--- BEGIN ---

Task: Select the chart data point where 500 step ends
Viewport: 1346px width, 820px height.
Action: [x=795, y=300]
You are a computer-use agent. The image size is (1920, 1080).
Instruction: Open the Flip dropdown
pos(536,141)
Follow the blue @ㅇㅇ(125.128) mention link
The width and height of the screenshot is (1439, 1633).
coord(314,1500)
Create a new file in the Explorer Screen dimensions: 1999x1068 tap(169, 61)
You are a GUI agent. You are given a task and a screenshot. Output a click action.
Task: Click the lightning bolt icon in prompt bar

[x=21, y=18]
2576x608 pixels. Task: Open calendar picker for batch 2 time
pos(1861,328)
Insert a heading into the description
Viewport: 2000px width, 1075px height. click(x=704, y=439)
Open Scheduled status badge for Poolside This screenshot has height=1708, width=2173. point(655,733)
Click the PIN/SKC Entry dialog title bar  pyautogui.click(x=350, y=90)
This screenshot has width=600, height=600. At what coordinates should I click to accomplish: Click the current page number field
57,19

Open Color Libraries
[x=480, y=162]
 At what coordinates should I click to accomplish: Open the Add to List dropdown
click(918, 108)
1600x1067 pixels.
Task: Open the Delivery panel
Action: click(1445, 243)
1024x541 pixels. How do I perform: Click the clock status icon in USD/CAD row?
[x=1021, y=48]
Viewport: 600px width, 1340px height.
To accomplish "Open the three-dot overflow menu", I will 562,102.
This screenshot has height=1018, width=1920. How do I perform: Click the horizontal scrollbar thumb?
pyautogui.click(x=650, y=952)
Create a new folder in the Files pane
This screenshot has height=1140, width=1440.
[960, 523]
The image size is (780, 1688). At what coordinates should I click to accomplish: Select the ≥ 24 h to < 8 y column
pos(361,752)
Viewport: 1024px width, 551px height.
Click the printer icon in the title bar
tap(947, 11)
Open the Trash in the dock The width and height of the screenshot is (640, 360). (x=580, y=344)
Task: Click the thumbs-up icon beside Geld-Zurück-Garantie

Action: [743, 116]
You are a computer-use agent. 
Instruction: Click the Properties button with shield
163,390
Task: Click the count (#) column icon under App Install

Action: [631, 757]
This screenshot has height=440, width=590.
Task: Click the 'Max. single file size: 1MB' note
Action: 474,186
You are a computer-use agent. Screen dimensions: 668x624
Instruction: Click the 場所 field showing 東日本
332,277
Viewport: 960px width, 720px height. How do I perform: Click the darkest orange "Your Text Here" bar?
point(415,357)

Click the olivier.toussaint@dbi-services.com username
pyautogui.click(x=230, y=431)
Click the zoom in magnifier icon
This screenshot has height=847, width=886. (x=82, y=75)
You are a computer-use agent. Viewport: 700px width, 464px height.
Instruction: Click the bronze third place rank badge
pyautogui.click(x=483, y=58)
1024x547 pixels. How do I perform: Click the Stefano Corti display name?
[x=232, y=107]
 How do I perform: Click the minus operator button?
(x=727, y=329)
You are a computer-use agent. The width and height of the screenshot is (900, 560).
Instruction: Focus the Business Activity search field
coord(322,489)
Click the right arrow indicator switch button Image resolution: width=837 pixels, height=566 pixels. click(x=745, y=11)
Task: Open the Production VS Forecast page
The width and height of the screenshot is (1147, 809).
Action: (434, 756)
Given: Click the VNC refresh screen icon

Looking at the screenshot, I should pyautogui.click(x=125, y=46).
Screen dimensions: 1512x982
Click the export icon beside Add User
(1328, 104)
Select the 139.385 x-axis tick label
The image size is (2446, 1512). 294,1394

--- END ---

**Description of the task:**
Reproduce the lines above, changing every occurrence of "dropdown" to "drop-down list" and leaving all other text untouched.

**Task result:**
Task: Select the chart data point where 500 step ends
Viewport: 1346px width, 820px height.
Action: [x=795, y=300]
You are a computer-use agent. The image size is (1920, 1080).
Instruction: Open the Flip drop-down list
pos(536,141)
Follow the blue @ㅇㅇ(125.128) mention link
The width and height of the screenshot is (1439, 1633).
coord(314,1500)
Create a new file in the Explorer Screen dimensions: 1999x1068 tap(169, 61)
You are a GUI agent. You are given a task and a screenshot. Output a click action.
Task: Click the lightning bolt icon in prompt bar

[x=21, y=18]
2576x608 pixels. Task: Open calendar picker for batch 2 time
pos(1861,328)
Insert a heading into the description
Viewport: 2000px width, 1075px height. click(x=704, y=439)
Open Scheduled status badge for Poolside This screenshot has height=1708, width=2173. point(655,733)
Click the PIN/SKC Entry dialog title bar  pyautogui.click(x=350, y=90)
This screenshot has width=600, height=600. At what coordinates should I click to accomplish: Click the current page number field
57,19

Open Color Libraries
[x=480, y=162]
 At what coordinates should I click to accomplish: Open the Add to List drop-down list
click(918, 108)
1600x1067 pixels.
Task: Open the Delivery panel
Action: click(1445, 243)
1024x541 pixels. How do I perform: Click the clock status icon in USD/CAD row?
[x=1021, y=48]
Viewport: 600px width, 1340px height.
To accomplish "Open the three-dot overflow menu", I will 562,102.
This screenshot has height=1018, width=1920. How do I perform: Click the horizontal scrollbar thumb?
pyautogui.click(x=650, y=952)
Create a new folder in the Files pane
This screenshot has height=1140, width=1440.
[960, 523]
The image size is (780, 1688). At what coordinates should I click to accomplish: Select the ≥ 24 h to < 8 y column
pos(361,752)
Viewport: 1024px width, 551px height.
Click the printer icon in the title bar
tap(947, 11)
Open the Trash in the dock The width and height of the screenshot is (640, 360). (x=580, y=344)
Task: Click the thumbs-up icon beside Geld-Zurück-Garantie

Action: [743, 116]
You are a computer-use agent. 
Instruction: Click the Properties button with shield
163,390
Task: Click the count (#) column icon under App Install

Action: [631, 757]
This screenshot has height=440, width=590.
Task: Click the 'Max. single file size: 1MB' note
Action: 474,186
You are a computer-use agent. Screen dimensions: 668x624
Instruction: Click the 場所 field showing 東日本
332,277
Viewport: 960px width, 720px height. How do I perform: Click the darkest orange "Your Text Here" bar?
point(415,357)

Click the olivier.toussaint@dbi-services.com username
pyautogui.click(x=230, y=431)
Click the zoom in magnifier icon
This screenshot has height=847, width=886. (x=82, y=75)
You are a computer-use agent. Viewport: 700px width, 464px height.
Instruction: Click the bronze third place rank badge
pyautogui.click(x=483, y=58)
1024x547 pixels. How do I perform: Click the Stefano Corti display name?
[x=232, y=107]
 How do I perform: Click the minus operator button?
(x=727, y=329)
You are a computer-use agent. The width and height of the screenshot is (900, 560).
Instruction: Focus the Business Activity search field
coord(322,489)
Click the right arrow indicator switch button Image resolution: width=837 pixels, height=566 pixels. click(x=745, y=11)
Task: Open the Production VS Forecast page
The width and height of the screenshot is (1147, 809).
Action: (434, 756)
Given: Click the VNC refresh screen icon

Looking at the screenshot, I should pyautogui.click(x=125, y=46).
Screen dimensions: 1512x982
Click the export icon beside Add User
(1328, 104)
Select the 139.385 x-axis tick label
The image size is (2446, 1512). 294,1394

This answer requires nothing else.